Eso y el hecho de que aparentemente tenían más similitud con los niños humanos de lo esperado. Los dos hermanos sobrantes se asieron a su pecho tan pronto tocó el picaporte, clavándole las garras tan profundo que él no dudó en que ninguno quería ser dejado a su suerte de nuevo. Volvió sobre sus pasos, se cambió la bonita ropa que había preparado la última hora, y se colocó su uniforme de vuelo. No le interesaba si le consideraban una persona impertinente por atender a quienes lo necesitaban. Tendría que vivir con ellos por el resto de su vida: era mejor que comenzaran a conocerlo desde el primer instante.

—Será que lo soy—respondió, medio enfadado, medio divertido. El dragón balanceó la cabeza por sobre su hombro y miró a su hermano con ojos aburridos—, ¿Vamos?

El hombre que aguardaba por ellos al final del pasillo ahogó un grito al verlos aparecer entre la penumbra. Guio el camino unos pasos más adelante, casi corriendo a través del suelo de piedra, y llegó ante la puerta que daba al salón con un suspiro de alivio. Raegar pensó que era terriblemente exagerado.

La sala principal del castillo estaba llena de humo, que provocaba un efecto extraño sobre las lámparas de aceite, y el aire cargado de olor a carne asada y a pan recién hecho. Los estandartes cubrían los muros, de colores rojo, dorado y negro, que representaban al reino de Dargnell, en donde los dragones volaban sin dirección, y otros de colores azul, blanco y negro, con osos cubriendo los espacios vacíos. Había trovadores tocando el arpa al tiempo en que recitaban una balada, pero en aquel rincón de la sala apenas se les oía, por encima del crepitar de las llamas, el estrépito de los platos y las copas y el murmullo de montones de conversaciones a la vez.

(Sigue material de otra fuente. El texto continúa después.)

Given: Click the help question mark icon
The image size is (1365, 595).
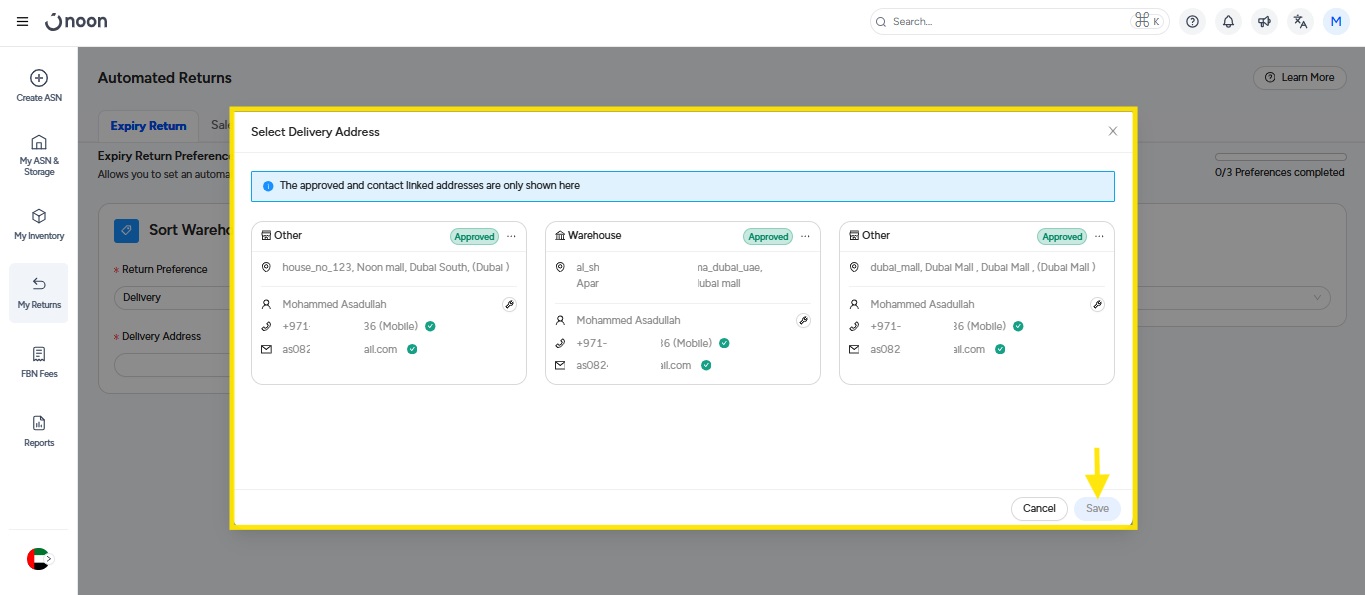Looking at the screenshot, I should (1192, 21).
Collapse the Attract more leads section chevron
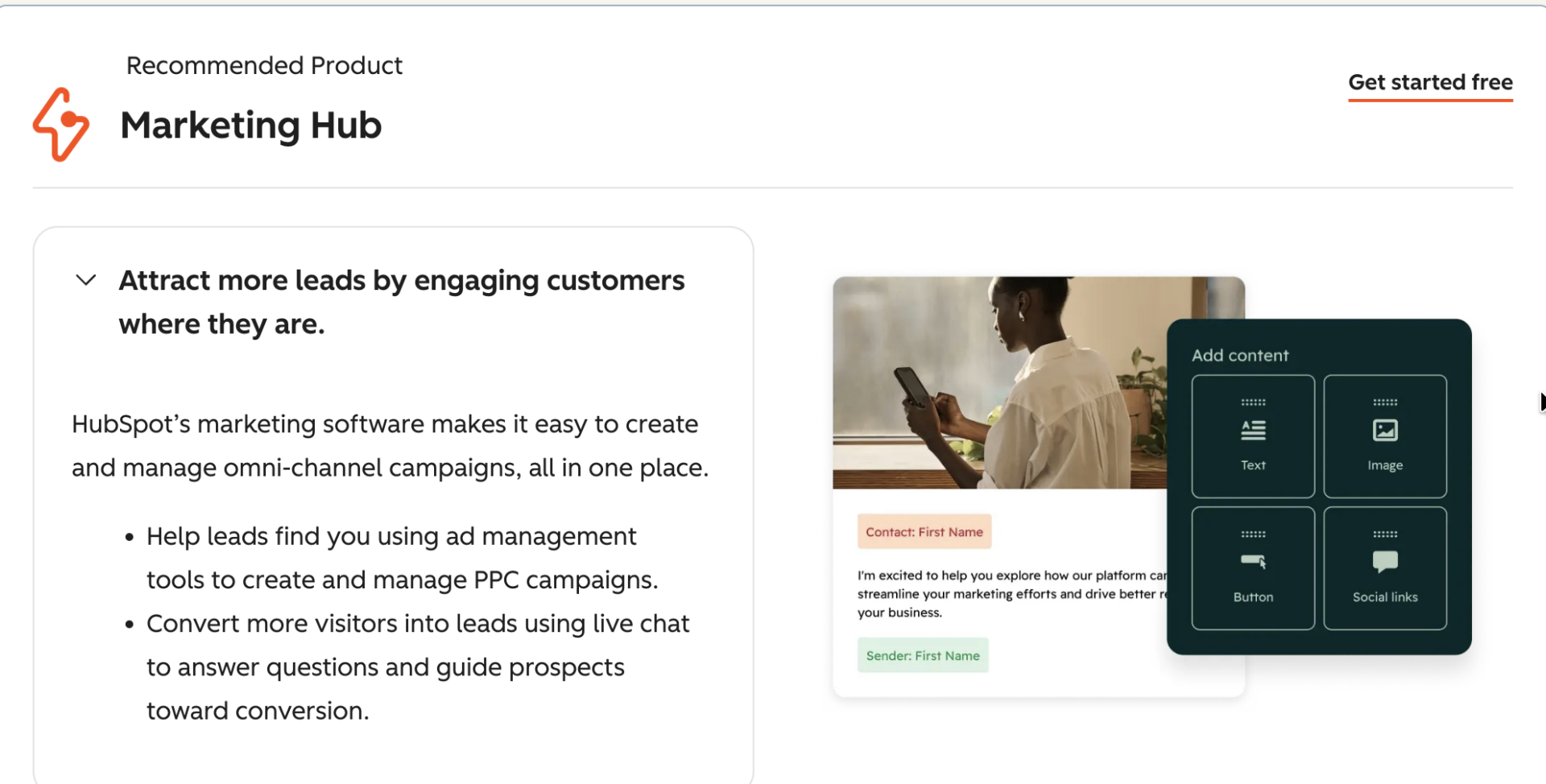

Al entrar a la habitación, Raegar notó que ésta parecía dividida en dos, como si un muro invisible se alzara a mitad de la sala.

Por un lado, se habían asentado los lores, miembros de la corte y vasallos del sur, cuyas estadías en el norte se debía al alto cargo que ostentaban y que finalizarían el día siguiente a la boda, momento en el cual partirían con el rey Jaeno y los invitados que llegarían en los días más próximos. Por otro lado, estaba la larga mesa de madera de roble colocada sobre una tarima, en la cual aguardaban, entre conversaciones más tranquilas y sonrisas sinceras, la familia real del norte, con tres asientos libres que llamaban la atención. Milo y Jon también se encontraban allí, para sorpresa de nadie, y algunos maestres y hombres del ejercito que él desconocía. A los pies de la tarima, se extendían más mesas, en las cuales los habitantes del norte ocupaban su sitio en silencio. Parecían estar esperando. Raegar descubrió qué esperaban cuando puso un pie en la habitación y, de pronto, reinó un ambiente de funeral.